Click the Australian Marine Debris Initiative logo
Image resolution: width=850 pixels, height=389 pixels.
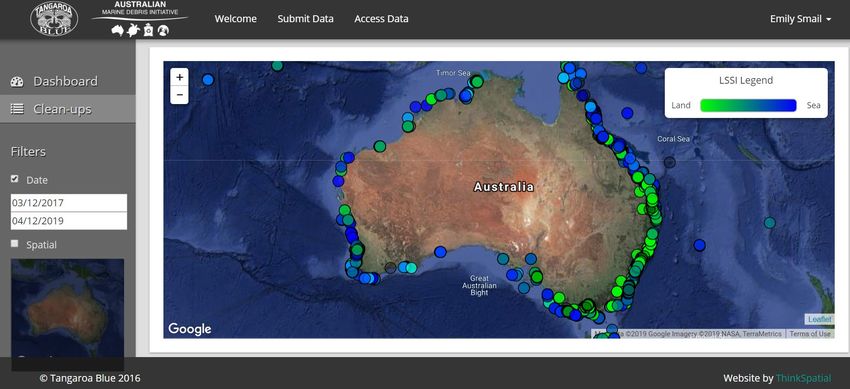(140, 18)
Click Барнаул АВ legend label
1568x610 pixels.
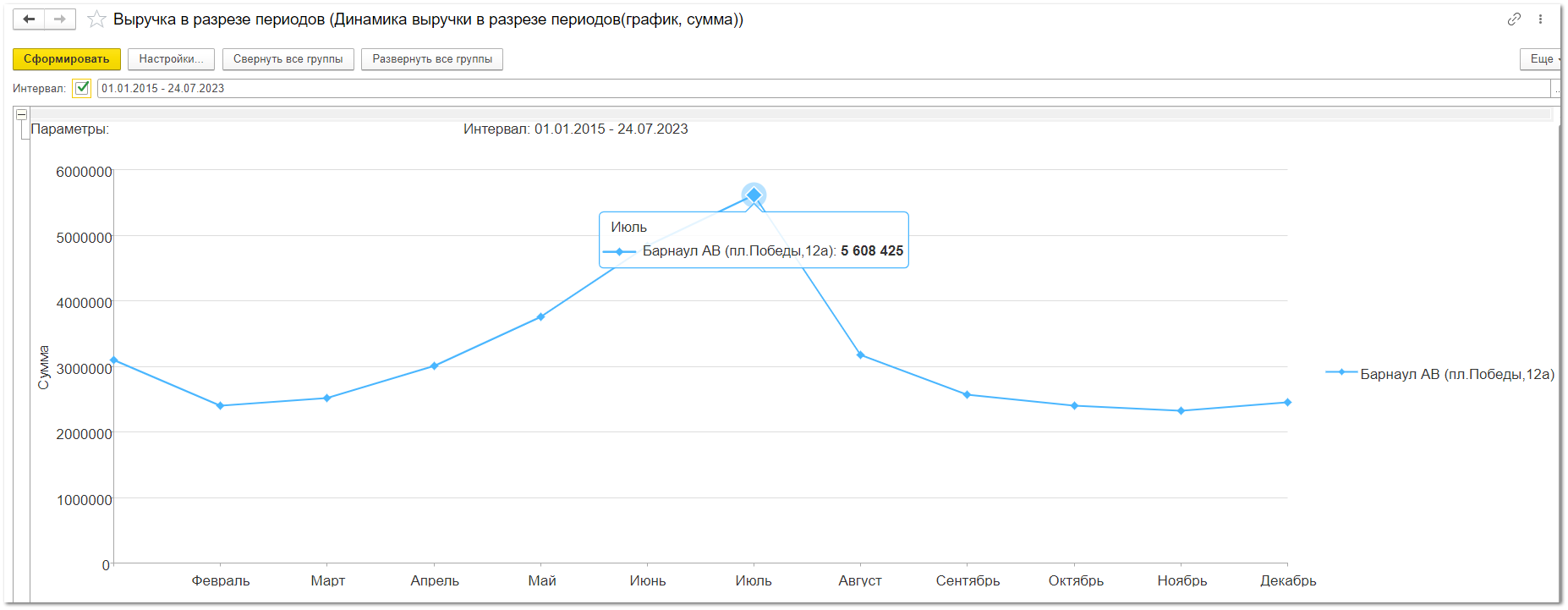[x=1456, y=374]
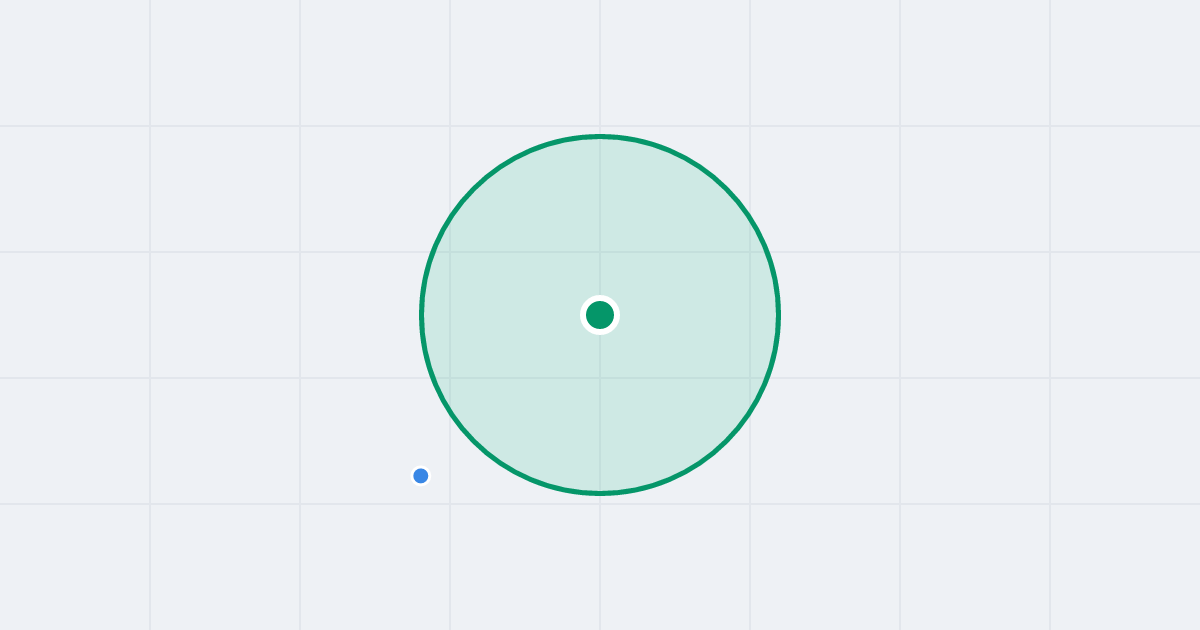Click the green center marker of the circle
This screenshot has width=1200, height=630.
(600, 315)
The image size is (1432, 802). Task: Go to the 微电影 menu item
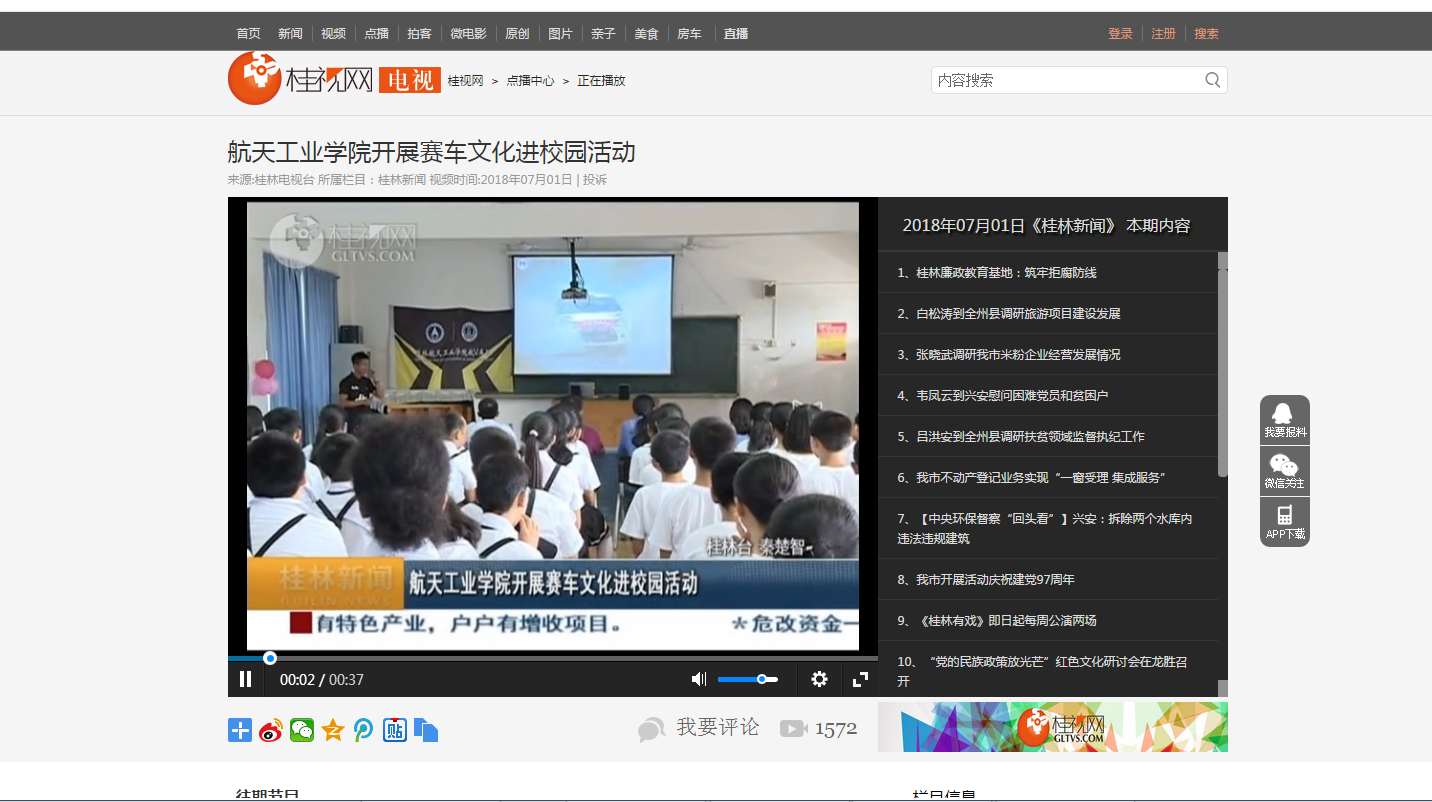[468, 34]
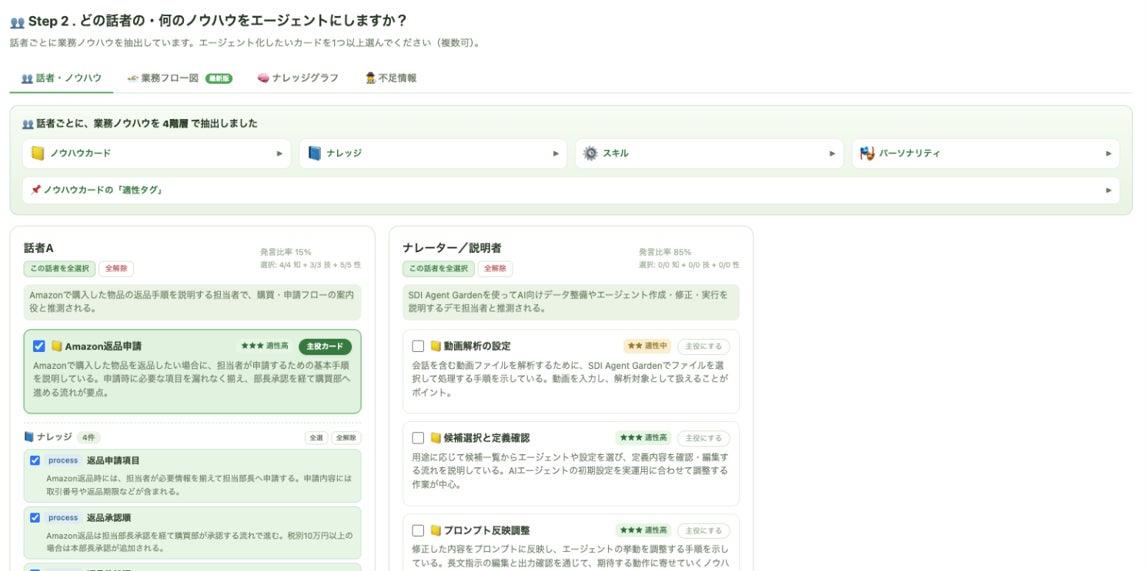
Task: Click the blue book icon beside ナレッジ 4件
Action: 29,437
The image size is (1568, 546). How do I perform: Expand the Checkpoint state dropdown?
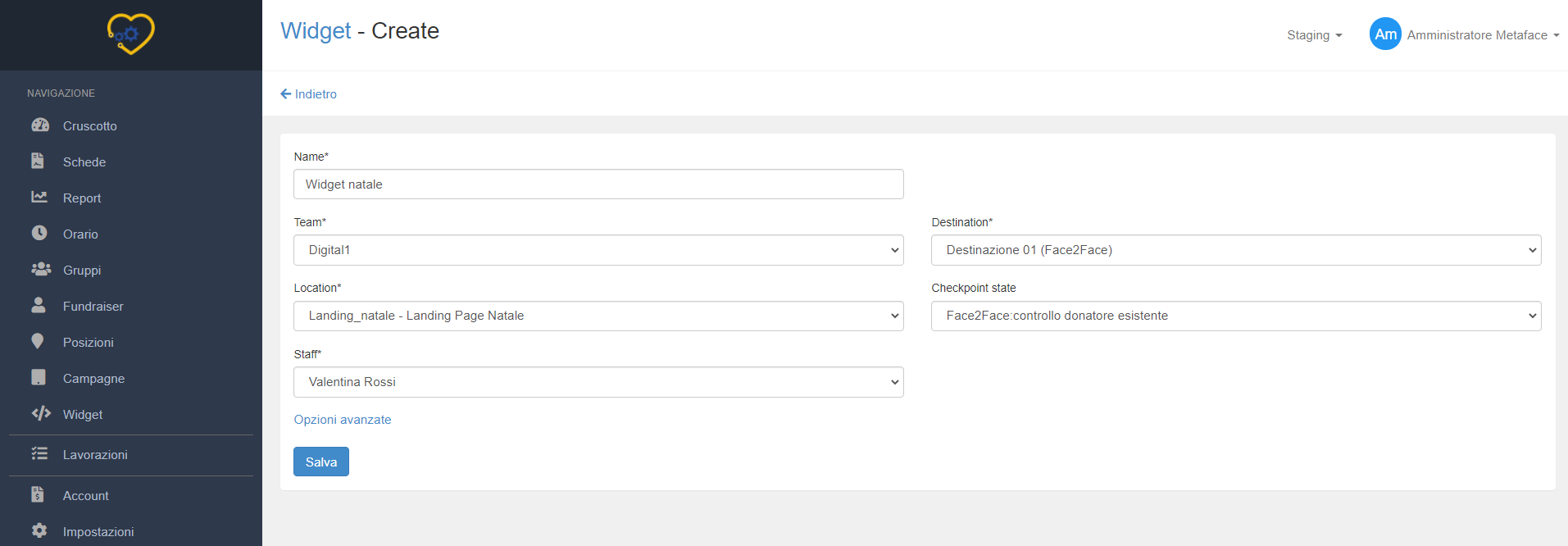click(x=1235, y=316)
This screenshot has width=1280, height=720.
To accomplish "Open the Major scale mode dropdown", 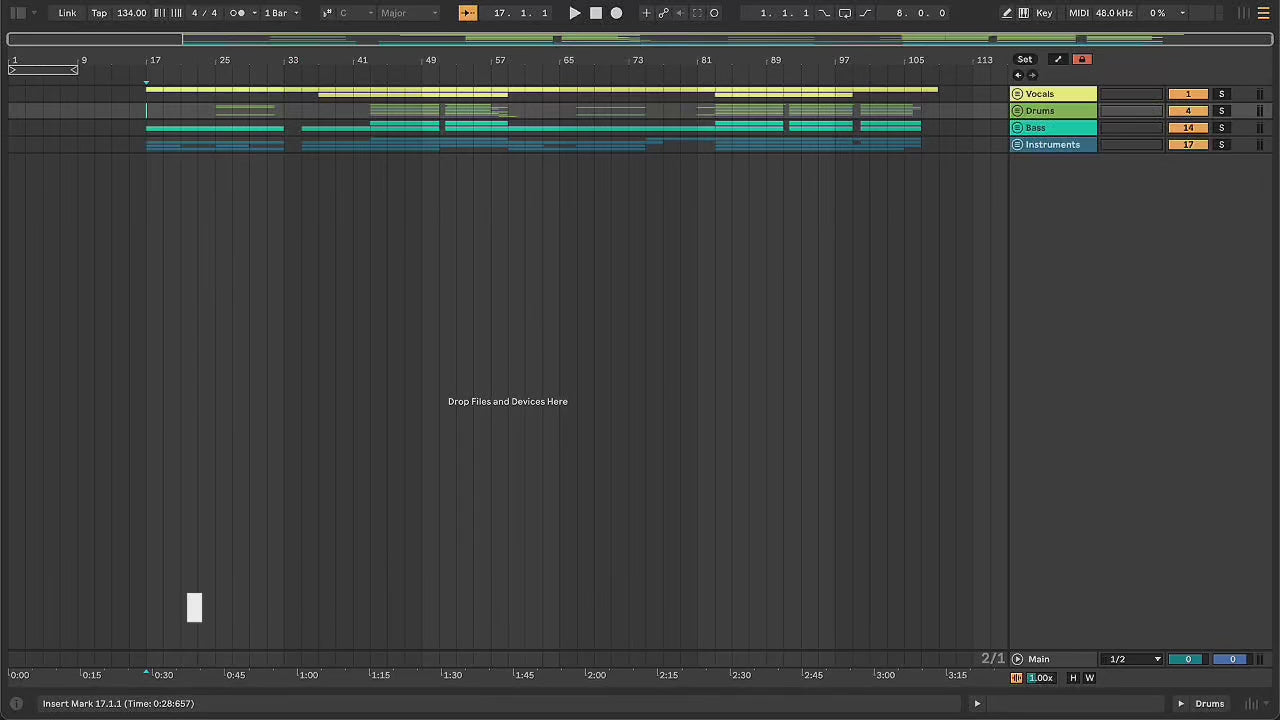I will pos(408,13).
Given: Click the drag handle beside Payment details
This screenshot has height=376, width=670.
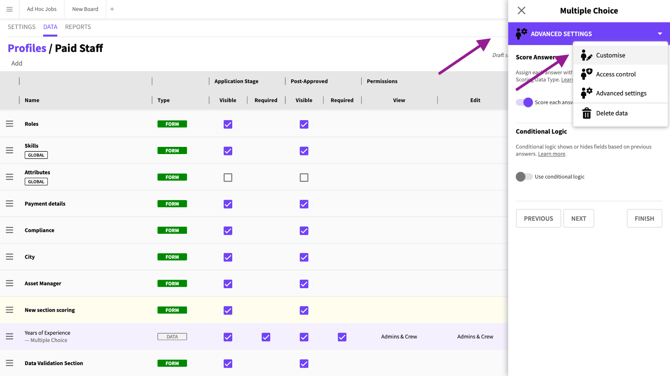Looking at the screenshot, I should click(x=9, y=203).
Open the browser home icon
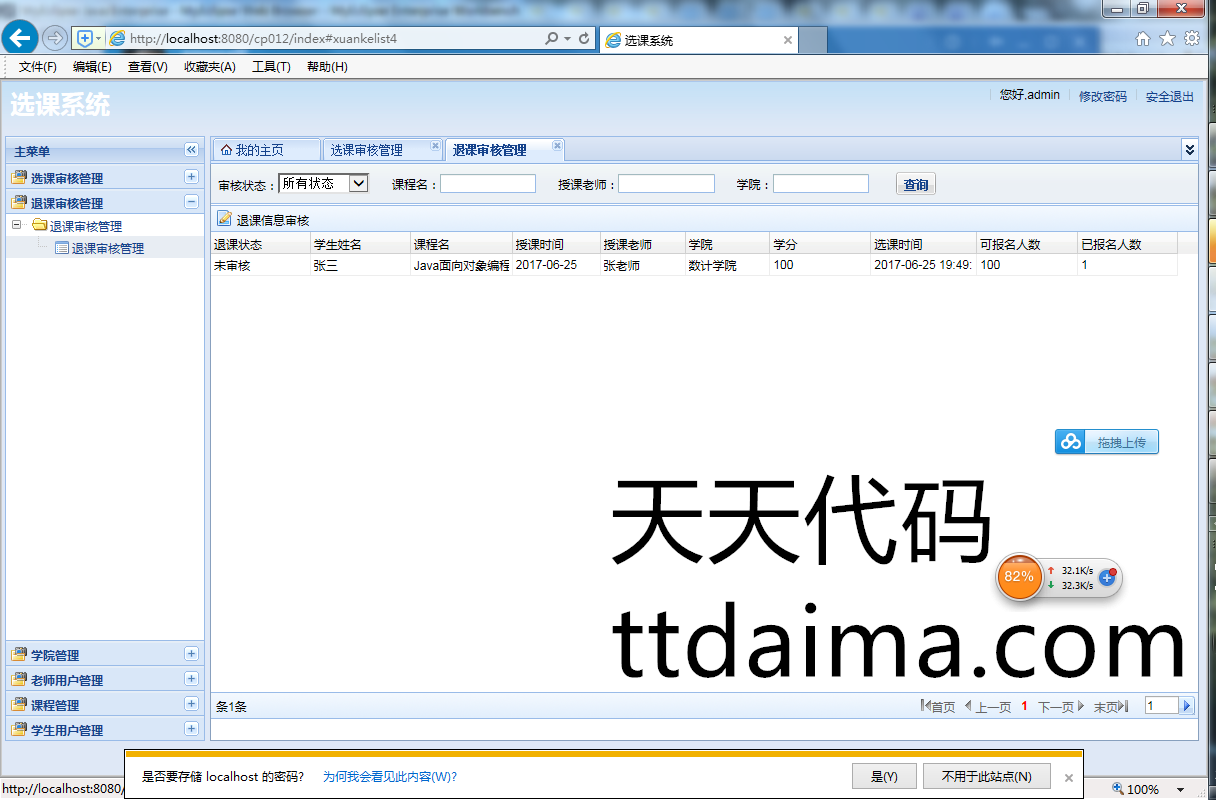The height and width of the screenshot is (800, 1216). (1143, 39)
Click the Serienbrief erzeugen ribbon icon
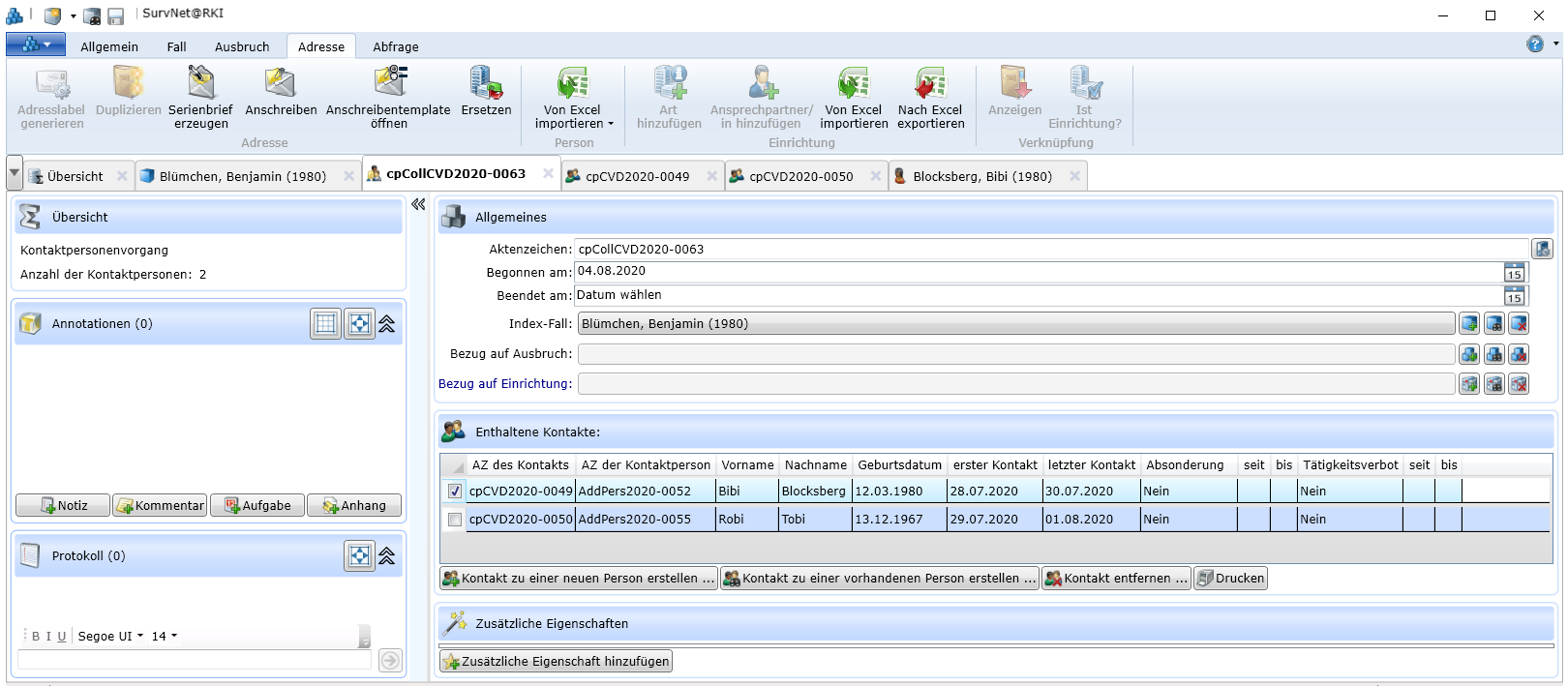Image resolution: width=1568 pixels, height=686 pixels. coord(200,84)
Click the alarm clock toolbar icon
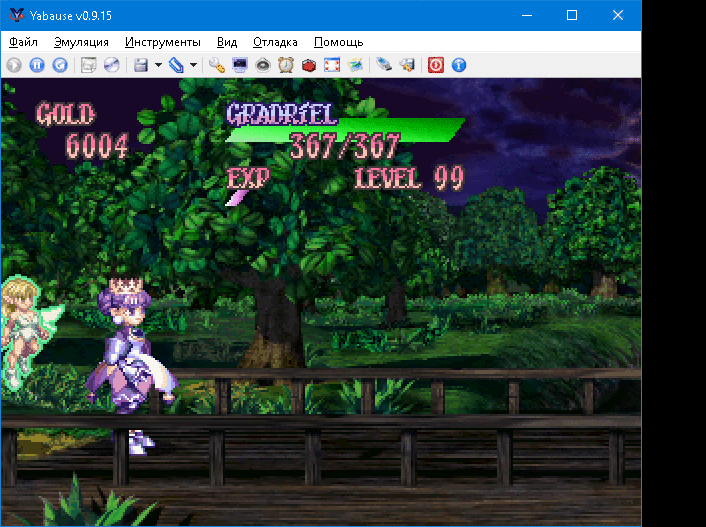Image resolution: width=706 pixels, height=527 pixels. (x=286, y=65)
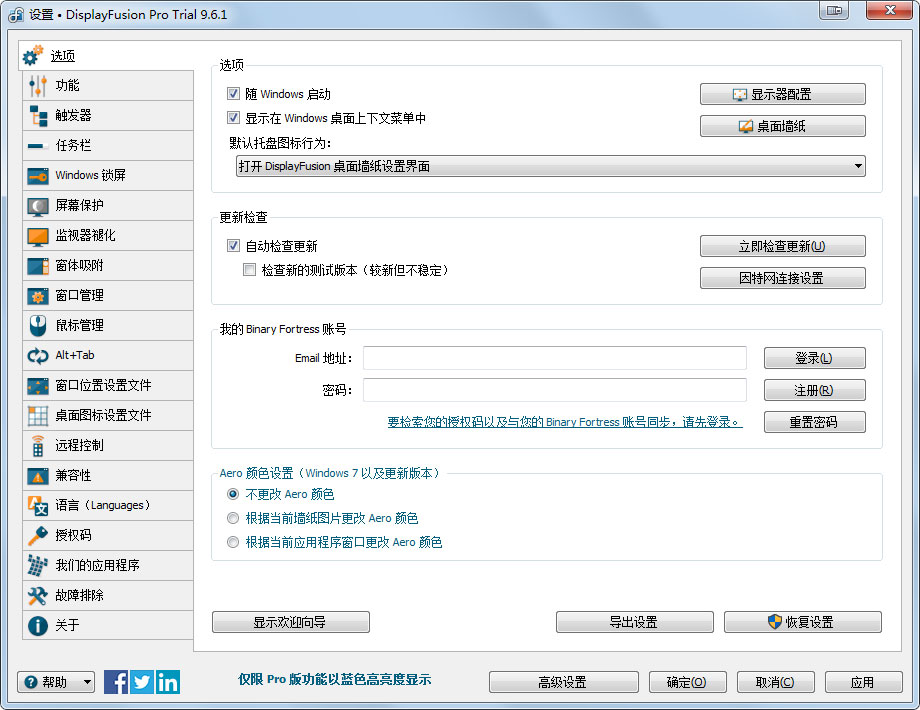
◆ ◆ ◆ ◆
- **WORK TO COMPLETE**
Please write out, word for word, only the lines from the one holding "This screenshot has height=376, width=670." through the end of the records above, with both end lines included and the pictures dropped.

- **YOUR RESPONSE**
This screenshot has height=376, width=670.
Looking at the screenshot, I should click(x=9, y=203).
Open the browser home icon
The height and width of the screenshot is (800, 1216). (1143, 39)
Click the Serienbrief erzeugen ribbon icon
Image resolution: width=1568 pixels, height=686 pixels. coord(200,84)
Click the alarm clock toolbar icon
Image resolution: width=706 pixels, height=527 pixels. (x=286, y=65)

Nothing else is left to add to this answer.